WHAT THE EXERCISE ASKS: From the line containing "Open the comments" to the very last line of the data below, transcribe everything exactly and nothing more.

TASK INPUT:
Segment Open
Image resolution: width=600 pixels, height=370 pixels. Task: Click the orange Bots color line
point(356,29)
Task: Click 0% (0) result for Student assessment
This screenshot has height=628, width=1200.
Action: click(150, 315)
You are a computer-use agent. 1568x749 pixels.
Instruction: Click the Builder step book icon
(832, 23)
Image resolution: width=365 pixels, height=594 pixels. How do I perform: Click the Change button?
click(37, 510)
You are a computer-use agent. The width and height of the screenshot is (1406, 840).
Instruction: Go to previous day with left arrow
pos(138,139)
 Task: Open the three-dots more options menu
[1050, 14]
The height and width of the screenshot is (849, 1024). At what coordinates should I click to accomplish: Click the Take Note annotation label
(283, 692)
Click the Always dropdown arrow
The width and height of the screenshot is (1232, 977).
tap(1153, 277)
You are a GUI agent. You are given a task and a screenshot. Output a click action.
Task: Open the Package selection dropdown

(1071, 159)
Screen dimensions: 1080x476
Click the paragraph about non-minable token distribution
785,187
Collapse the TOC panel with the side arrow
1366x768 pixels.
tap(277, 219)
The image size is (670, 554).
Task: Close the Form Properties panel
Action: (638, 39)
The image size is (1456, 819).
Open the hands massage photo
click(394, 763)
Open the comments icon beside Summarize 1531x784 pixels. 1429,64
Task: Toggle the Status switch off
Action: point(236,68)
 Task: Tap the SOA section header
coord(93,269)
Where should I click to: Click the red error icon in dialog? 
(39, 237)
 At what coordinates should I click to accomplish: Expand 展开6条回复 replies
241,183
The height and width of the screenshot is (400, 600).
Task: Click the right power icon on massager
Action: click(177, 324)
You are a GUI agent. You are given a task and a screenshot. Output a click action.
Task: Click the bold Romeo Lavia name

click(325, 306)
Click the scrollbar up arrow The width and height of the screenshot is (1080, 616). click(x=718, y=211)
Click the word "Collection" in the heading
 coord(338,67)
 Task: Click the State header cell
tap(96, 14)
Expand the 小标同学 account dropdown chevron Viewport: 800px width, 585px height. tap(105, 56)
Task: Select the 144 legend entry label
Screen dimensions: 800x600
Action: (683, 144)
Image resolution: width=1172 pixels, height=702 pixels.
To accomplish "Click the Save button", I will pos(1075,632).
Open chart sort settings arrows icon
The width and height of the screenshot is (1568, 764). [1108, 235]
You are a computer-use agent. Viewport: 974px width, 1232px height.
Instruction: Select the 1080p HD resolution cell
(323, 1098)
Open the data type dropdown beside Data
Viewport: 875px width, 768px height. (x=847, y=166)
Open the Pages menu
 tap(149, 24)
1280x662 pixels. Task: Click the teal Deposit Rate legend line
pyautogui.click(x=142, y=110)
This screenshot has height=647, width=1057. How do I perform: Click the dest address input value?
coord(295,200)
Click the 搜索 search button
Segment Closed
ANSWER SPACE:
Open the comments icon beside Summarize 1531x784 pixels. 1429,64
Task: Toggle the Status switch off
Action: point(236,68)
 Task: Tap the SOA section header
coord(93,269)
Where should I click to: Click the red error icon in dialog? 
(39, 237)
 At what coordinates should I click to accomplish: Expand 展开6条回复 replies
241,183
The height and width of the screenshot is (400, 600).
Task: Click the right power icon on massager
Action: click(177, 324)
You are a GUI agent. You are given a task and a screenshot. Output a click action.
Task: Click the bold Romeo Lavia name

click(325, 306)
Click the scrollbar up arrow The width and height of the screenshot is (1080, 616). click(x=718, y=211)
Click the word "Collection" in the heading
 coord(338,67)
 Task: Click the State header cell
tap(96, 14)
Expand the 小标同学 account dropdown chevron Viewport: 800px width, 585px height. tap(105, 56)
Task: Select the 144 legend entry label
Screen dimensions: 800x600
Action: (683, 144)
Image resolution: width=1172 pixels, height=702 pixels.
To accomplish "Click the Save button", I will pos(1075,632).
Open chart sort settings arrows icon
The width and height of the screenshot is (1568, 764). [1108, 235]
You are a computer-use agent. Viewport: 974px width, 1232px height.
Instruction: Select the 1080p HD resolution cell
(323, 1098)
Open the data type dropdown beside Data
Viewport: 875px width, 768px height. (x=847, y=166)
Open the Pages menu
 tap(149, 24)
1280x662 pixels. Task: Click the teal Deposit Rate legend line
pyautogui.click(x=142, y=110)
This screenshot has height=647, width=1057. How do I perform: Click the dest address input value?
coord(295,200)
Click the 搜索 search button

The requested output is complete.